Saturday, March 25, 2006
Ben Harper: Both Sides of the Gun
As many people know, a gun has two ends, or sides, as Harper prefers to call them. The implication of being on both sides of a gun is that you are not only aiming the gun at someone but also having the gun aimed right back at yourself. Harper's album Both Sides of the Gun contains one white cd of mellow emotionally vulnerable songs and one black cd of harder up-tempo revolutionary songs i.e. both sides of a gun. Of course, the temptation to view the album as two separate offerings has proven too strong for some reviewers who forget that the album is two sides (cd's) of the same gun (album). Both cd's contain nine tracks which as any music aficionado, unless they're some kind of heedless vinyl fan, knows, can usually fit quite comfortably onto one cd. Harper's decision is a creative choice, not an attempt to glut his album with an overabundance of tracks.
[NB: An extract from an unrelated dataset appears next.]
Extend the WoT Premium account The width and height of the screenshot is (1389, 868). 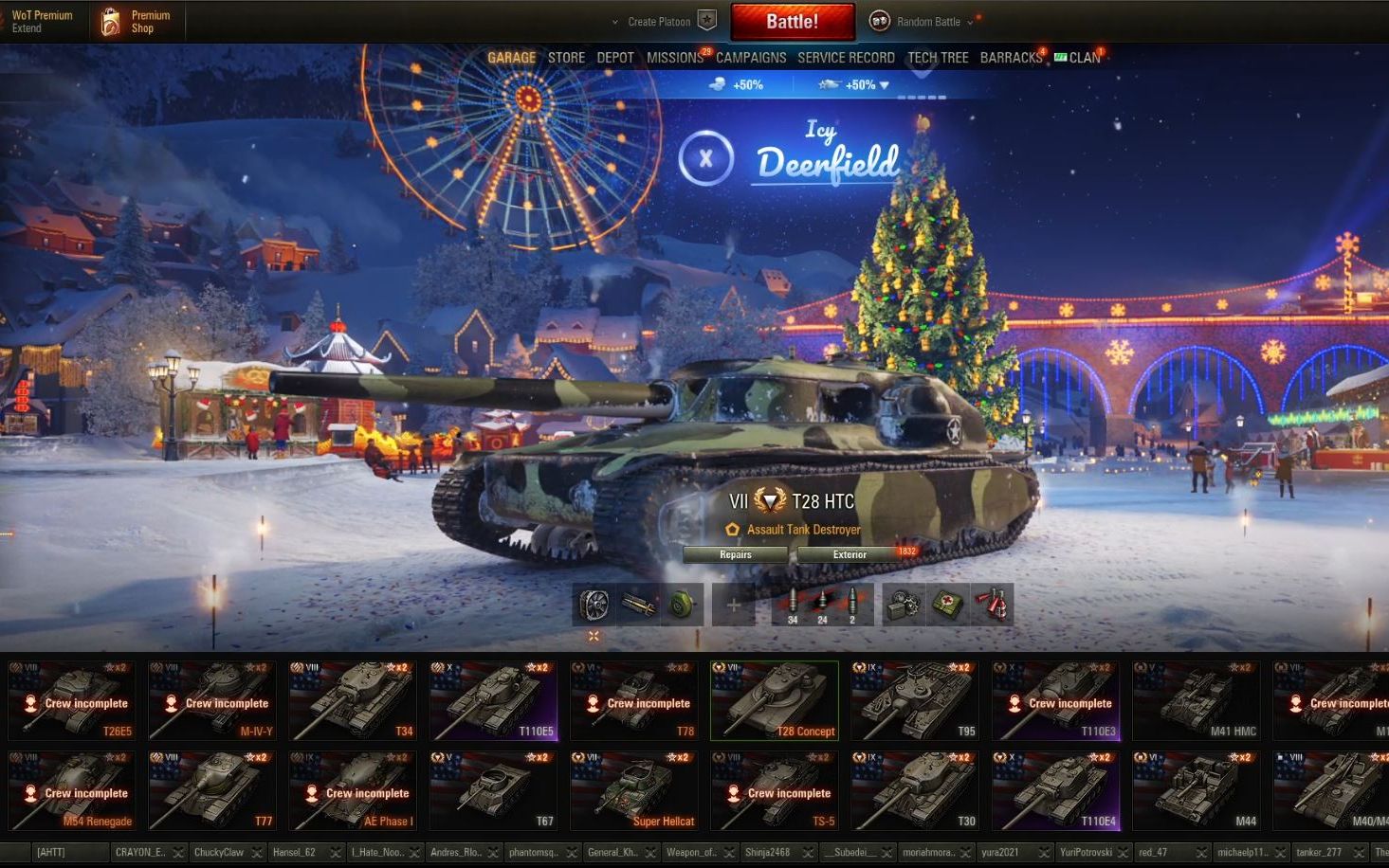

Harper has been around since his first solo album, Welcome to the Cruel World caught the attention of a few fans in 1994. Since then, Harper's honest lyricism, genre-breaking experimentation and masterful musicianship has gained him a loyal following. Anyone who has seen a live Harper concert (or, in my case, a concert DVD) with his talented band, the Innocent Criminals, can testify that Harper's talent is not the slick mixing-board magic the world has grown so accustomed to these days but is the actual sound of a real band playing *gasp* actual music.
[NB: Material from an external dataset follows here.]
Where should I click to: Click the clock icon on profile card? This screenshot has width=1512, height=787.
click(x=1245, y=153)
Harper's previous album, Diamonds On the Inside was criticized by some as being far too polished and perhaps as a reaction to this the album has a more raw and earthy feel to it. The white cd, which faces the metaphorical barrel of the gun, contains symphonic strings and acoustic guitar while the black cd, which holds the metaphorical handle of the gun, has more drums and electric guitar. Of course, this is a simplistic interpretation, as the highly eclectic Harper's love for music crosses the boundaries of genres from rock to jazz to funk to reggae to the blues. Indeed, Harper recently recorded the Grammy-winning There Will Be a Light with the Blind Boys of Alabama. Few musicians could move from gospel to an albums such as this with such ease as the maverick Harper does.
The first cd is the mellow Harper, the surfing Californian, the introspective poet, the existentialist, and the friend of Jack Johnson. The album opens with "Morning Yearning", a pleasant opening for a solid set. Next is "Waiting for You" a great song somewhat reminscent of Harper's awesome "Amen Omen" from Diamonds on the Inside. The cd continues with the slow pace which is held in place by Harper's soulful vocals and the soaring combinations of string quartets, guitar, bass and percussion. On the sedond-last track "Cryin' Won't Help You Now", Harper gives the Eccesiastical meaningless speech with the lyrics "Now your poets, Have all put down their pens, The only songs to sing, Are those sung again, Lonely just doesn't, Look good on you somehow . . ." For the sentimentalist Harper fortunately ends on a positive note with "Happy Everafter In Your Eyes," an ode to his soulmate, Laura Dern (?).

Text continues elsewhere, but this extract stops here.